BERITABANGSA.ID, SURABAYA – Di era digital, fenomena stalking kini mendapat sorotan serius. Terbaru, fenomena stalker ini berujung pada cyber harassment. Tidak hanya menimbulkan konsekuensi psikologis pada korban, pelaku juga perlu perhatian psikologis.
Tindakan stalking yang kerap dianggap sepele memiliki kompleksitas psikologis dan konsekuensi serius. Dr Tri Kurniati Ambarini M Psi Psikolog, Pakar Psikopatologi Universitas Airlangga (Unair), turut menyoroti maraknya kasus stalker.
Tri menerangkan bahwa proses evolusi dari obsesi menjadi stalker melibatkan beberapa tahapan psikologis.
Ia menyebutkan bahwa stalking merupakan salah satu cara untuk menurunkan kecemasan pada pelaku.
“Biasanya stalking menjadi salah satu cara orang tersebut untuk menurunkan kecemasan. Ini dikarenakan pikiran yang terpaku terus menerus pada objek stalking sebagai bentuk kompulsi,” jelasnya.
“Selanjutnya, perilaku obsesi ini akan berkembang ke fase pencarian informasi tentang target. Ketika pelaku telah mendapatkannya, biasanya pelaku akan mulai mengontak dan mengganggu target, bahkan cenderung mengontrol interaksi target,” imbuh Tri.

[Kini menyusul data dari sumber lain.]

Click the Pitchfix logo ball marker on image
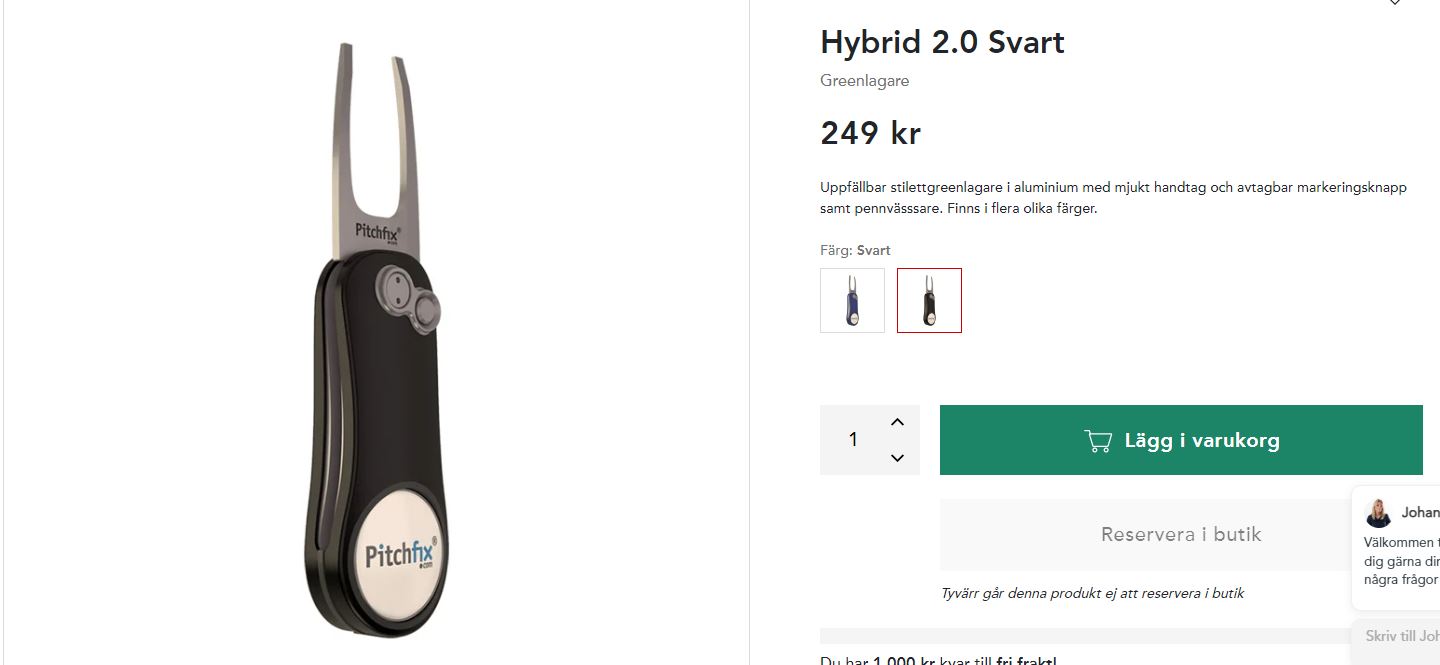[x=399, y=553]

Tri menerangkan, tindakan stalking disebabkan oleh masalah mental yang serius. Menurutnya, stalker mungkin mengalami kecemasan, depresi, atau isolasi sosial karena perilaku mereka yang tidak diinginkan.
Tri juga menambahkan, stalker kemungkinan berkaitan dengan gangguan mental.
“Gangguan kepribadian obsesif-kompulsif, gangguan kepribadian paranoid, atau gangguan kepribadian antisosial bisa menjadi faktor yang mendorong seseorang menjadi stalker,” ungkapnya.
Lebih lanjut, Tri menilai perilaku stalker dapat merusak hubungan personal atau profesional. Hal ini dikarenakan ketakutan dan ketidaknyamanan yang dialami oleh korban.